### [Exercise brief]
Write out the lines of data word for word, starting with the line that contains "Given: Click the Drive A label" and going on through the line that contains "I will coord(106,528).".

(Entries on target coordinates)
————————

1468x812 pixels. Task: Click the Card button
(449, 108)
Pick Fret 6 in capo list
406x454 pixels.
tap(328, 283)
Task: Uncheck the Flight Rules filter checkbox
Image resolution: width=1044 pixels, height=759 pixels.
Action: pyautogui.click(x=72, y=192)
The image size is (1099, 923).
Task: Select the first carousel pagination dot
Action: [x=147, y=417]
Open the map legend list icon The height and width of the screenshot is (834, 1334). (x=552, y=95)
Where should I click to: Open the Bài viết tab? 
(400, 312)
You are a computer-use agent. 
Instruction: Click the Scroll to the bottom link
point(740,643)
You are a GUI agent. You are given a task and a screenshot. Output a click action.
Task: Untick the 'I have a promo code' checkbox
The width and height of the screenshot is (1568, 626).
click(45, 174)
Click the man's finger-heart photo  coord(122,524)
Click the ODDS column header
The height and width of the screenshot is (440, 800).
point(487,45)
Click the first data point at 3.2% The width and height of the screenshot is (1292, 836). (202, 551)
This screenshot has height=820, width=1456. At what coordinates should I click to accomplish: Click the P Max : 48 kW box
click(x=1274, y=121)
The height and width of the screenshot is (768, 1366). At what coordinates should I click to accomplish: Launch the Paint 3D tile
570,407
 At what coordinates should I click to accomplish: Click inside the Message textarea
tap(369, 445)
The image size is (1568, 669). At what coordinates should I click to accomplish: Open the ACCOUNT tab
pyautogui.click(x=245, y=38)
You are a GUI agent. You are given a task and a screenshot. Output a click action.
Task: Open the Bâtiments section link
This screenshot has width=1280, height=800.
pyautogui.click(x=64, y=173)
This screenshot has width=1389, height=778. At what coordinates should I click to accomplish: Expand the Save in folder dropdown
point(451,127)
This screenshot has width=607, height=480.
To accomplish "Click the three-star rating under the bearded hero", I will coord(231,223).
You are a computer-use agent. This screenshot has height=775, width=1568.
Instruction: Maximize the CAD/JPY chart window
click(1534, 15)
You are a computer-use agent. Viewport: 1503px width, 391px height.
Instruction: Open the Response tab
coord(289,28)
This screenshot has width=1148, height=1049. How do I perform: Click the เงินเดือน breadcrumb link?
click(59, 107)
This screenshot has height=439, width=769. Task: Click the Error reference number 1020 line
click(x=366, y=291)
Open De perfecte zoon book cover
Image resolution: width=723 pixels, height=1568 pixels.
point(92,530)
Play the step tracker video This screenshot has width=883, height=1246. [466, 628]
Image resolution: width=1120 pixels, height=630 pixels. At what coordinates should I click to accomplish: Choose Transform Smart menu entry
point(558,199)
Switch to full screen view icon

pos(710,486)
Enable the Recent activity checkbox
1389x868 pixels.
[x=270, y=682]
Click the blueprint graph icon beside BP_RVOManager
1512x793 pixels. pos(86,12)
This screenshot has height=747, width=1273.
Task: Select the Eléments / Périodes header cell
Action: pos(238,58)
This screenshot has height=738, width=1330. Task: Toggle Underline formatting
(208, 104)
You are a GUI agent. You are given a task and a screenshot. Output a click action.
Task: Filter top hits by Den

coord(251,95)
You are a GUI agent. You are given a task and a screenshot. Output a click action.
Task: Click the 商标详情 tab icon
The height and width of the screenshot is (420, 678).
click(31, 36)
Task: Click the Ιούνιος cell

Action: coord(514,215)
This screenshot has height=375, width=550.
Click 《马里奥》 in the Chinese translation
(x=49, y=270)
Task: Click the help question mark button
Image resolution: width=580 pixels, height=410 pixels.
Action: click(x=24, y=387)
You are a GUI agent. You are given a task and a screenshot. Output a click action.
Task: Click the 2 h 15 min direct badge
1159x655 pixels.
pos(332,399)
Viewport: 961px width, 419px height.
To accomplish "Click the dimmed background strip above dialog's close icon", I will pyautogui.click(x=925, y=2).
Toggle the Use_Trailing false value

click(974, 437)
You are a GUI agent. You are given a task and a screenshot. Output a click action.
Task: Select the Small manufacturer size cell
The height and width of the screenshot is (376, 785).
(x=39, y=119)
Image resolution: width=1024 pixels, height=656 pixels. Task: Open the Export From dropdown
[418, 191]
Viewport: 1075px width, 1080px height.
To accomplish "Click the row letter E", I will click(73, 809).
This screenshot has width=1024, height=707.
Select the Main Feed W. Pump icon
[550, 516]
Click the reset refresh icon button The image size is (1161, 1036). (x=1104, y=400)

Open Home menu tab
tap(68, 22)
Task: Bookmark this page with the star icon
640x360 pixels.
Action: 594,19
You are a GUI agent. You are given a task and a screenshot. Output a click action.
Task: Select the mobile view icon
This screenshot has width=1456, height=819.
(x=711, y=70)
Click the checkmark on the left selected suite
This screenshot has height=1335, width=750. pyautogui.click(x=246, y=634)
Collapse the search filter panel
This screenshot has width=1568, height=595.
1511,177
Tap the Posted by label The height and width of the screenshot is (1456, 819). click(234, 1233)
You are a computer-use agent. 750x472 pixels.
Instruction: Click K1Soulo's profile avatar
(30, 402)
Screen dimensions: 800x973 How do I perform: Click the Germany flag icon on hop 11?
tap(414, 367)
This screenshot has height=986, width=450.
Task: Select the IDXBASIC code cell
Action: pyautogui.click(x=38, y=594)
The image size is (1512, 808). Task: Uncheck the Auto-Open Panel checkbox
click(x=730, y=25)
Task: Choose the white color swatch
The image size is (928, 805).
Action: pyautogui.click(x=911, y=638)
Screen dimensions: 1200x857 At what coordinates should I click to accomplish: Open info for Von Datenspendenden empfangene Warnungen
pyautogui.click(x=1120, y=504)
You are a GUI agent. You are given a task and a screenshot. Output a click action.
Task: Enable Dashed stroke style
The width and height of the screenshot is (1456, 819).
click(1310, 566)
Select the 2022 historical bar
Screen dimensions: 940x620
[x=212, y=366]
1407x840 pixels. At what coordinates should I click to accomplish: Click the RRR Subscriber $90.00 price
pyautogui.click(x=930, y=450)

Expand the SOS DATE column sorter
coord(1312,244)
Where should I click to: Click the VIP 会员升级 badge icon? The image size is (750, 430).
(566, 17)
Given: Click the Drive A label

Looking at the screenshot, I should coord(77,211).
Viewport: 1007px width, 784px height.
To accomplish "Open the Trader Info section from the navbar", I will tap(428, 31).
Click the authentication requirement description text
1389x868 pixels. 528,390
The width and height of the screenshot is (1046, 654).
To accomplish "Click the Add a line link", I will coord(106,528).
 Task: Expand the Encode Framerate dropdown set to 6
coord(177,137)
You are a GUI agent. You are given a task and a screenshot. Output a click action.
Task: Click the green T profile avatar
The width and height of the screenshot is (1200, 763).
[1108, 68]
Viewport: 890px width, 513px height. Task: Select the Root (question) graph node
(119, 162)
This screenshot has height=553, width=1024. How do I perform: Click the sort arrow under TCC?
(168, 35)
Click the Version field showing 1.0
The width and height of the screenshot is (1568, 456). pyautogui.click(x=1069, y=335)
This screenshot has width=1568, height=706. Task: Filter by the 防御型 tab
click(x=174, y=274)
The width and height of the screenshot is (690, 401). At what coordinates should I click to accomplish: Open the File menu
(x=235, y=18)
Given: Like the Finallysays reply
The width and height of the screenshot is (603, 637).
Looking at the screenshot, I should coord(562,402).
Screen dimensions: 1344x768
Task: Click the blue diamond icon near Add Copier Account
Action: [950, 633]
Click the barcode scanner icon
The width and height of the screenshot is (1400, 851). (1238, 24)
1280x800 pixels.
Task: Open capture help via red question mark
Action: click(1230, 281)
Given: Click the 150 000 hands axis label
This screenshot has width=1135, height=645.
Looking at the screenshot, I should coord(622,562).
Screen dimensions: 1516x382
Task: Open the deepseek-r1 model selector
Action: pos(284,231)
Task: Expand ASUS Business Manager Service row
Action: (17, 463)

————————

### [Task response]
Given: Click the Drive A label

Looking at the screenshot, I should coord(77,211).
Viewport: 1007px width, 784px height.
To accomplish "Open the Trader Info section from the navbar", I will tap(428, 31).
Click the authentication requirement description text
1389x868 pixels. 528,390
The width and height of the screenshot is (1046, 654).
To accomplish "Click the Add a line link", I will coord(106,528).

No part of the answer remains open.